## Your goal
Set down the complete data exactly as it appears below.

## Given data
——————————

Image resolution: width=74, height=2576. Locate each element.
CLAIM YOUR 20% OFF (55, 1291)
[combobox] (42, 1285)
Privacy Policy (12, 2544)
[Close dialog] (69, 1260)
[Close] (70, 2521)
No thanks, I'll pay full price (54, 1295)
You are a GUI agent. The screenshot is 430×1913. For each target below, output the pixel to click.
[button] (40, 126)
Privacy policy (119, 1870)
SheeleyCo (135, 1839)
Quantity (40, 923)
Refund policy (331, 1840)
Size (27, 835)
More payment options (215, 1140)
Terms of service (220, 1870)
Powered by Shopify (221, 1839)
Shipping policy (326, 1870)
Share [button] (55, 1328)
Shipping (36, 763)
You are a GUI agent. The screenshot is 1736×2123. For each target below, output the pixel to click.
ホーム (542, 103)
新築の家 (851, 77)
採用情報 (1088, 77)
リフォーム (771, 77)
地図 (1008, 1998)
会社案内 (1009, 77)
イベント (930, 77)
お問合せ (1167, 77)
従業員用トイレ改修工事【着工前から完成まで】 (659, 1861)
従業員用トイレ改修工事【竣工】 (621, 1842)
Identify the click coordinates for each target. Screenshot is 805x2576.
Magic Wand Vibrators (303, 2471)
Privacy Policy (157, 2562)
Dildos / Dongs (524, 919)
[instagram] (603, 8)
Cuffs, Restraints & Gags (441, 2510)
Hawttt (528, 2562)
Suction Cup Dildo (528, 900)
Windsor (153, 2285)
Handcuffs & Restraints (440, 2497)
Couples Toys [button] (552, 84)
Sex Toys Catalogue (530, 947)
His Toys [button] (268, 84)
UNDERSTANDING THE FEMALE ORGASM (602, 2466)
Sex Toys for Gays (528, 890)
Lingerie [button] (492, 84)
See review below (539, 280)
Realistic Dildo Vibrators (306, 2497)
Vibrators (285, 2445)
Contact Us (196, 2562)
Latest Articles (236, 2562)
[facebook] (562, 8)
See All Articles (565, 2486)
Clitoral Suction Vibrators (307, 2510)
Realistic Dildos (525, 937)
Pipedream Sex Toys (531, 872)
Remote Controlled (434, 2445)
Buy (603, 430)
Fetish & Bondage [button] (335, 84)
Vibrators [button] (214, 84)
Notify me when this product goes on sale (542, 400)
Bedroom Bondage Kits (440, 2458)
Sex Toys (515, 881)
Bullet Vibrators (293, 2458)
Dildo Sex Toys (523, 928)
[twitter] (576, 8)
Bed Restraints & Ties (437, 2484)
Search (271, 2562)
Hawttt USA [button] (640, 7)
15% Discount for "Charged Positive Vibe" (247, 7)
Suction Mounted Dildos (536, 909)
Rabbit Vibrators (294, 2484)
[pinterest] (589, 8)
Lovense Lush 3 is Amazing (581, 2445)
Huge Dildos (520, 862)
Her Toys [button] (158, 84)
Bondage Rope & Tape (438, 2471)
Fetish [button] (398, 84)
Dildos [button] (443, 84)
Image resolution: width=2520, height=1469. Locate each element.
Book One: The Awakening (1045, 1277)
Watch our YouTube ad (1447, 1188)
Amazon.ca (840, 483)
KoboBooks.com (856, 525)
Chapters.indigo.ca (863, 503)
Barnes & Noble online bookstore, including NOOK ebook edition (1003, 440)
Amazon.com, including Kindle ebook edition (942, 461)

——————————

## Written solution
Image resolution: width=74, height=2576. Locate each element.
CLAIM YOUR 20% OFF (55, 1291)
[combobox] (42, 1285)
Privacy Policy (12, 2544)
[Close dialog] (69, 1260)
[Close] (70, 2521)
No thanks, I'll pay full price (54, 1295)
You are a GUI agent. The screenshot is 430×1913. For each target below, output the pixel to click.
[button] (40, 126)
Privacy policy (119, 1870)
SheeleyCo (135, 1839)
Quantity (40, 923)
Refund policy (331, 1840)
Size (27, 835)
More payment options (215, 1140)
Terms of service (220, 1870)
Powered by Shopify (221, 1839)
Shipping policy (326, 1870)
Share [button] (55, 1328)
Shipping (36, 763)
You are a GUI agent. The screenshot is 1736×2123. For each target below, output the pixel to click.
ホーム (542, 103)
新築の家 (851, 77)
採用情報 (1088, 77)
リフォーム (771, 77)
地図 (1008, 1998)
会社案内 (1009, 77)
イベント (930, 77)
お問合せ (1167, 77)
従業員用トイレ改修工事【着工前から完成まで】 (659, 1861)
従業員用トイレ改修工事【竣工】 (621, 1842)
Identify the click coordinates for each target. Screenshot is 805x2576.
Magic Wand Vibrators (303, 2471)
Privacy Policy (157, 2562)
Dildos / Dongs (524, 919)
[instagram] (603, 8)
Cuffs, Restraints & Gags (441, 2510)
Hawttt (528, 2562)
Suction Cup Dildo (528, 900)
Windsor (153, 2285)
Handcuffs & Restraints (440, 2497)
Couples Toys [button] (552, 84)
Sex Toys Catalogue (530, 947)
His Toys [button] (268, 84)
UNDERSTANDING THE FEMALE ORGASM (602, 2466)
Sex Toys for Gays (528, 890)
Lingerie [button] (492, 84)
See review below (539, 280)
Realistic Dildo Vibrators (306, 2497)
Vibrators (285, 2445)
Contact Us (196, 2562)
Latest Articles (236, 2562)
[facebook] (562, 8)
See All Articles (565, 2486)
Clitoral Suction Vibrators (307, 2510)
Realistic Dildos (525, 937)
Pipedream Sex Toys (531, 872)
Remote Controlled (434, 2445)
Buy (603, 430)
Fetish & Bondage [button] (335, 84)
Vibrators [button] (214, 84)
Notify me when this product goes on sale (542, 400)
Bedroom Bondage Kits (440, 2458)
Sex Toys (515, 881)
Bullet Vibrators (293, 2458)
Dildo Sex Toys (523, 928)
[twitter] (576, 8)
Bed Restraints & Ties (437, 2484)
Search (271, 2562)
Hawttt USA [button] (640, 7)
15% Discount for "Charged Positive Vibe" (247, 7)
Suction Mounted Dildos (536, 909)
Rabbit Vibrators (294, 2484)
[pinterest] (589, 8)
Lovense Lush 3 is Amazing (581, 2445)
Huge Dildos (520, 862)
Her Toys [button] (158, 84)
Bondage Rope & Tape (438, 2471)
Fetish [button] (398, 84)
Dildos [button] (443, 84)
Image resolution: width=2520, height=1469. Locate each element.
Book One: The Awakening (1045, 1277)
Watch our YouTube ad (1447, 1188)
Amazon.ca (840, 483)
KoboBooks.com (856, 525)
Chapters.indigo.ca (863, 503)
Barnes & Noble online bookstore, including NOOK ebook edition (1003, 440)
Amazon.com, including Kindle ebook edition (942, 461)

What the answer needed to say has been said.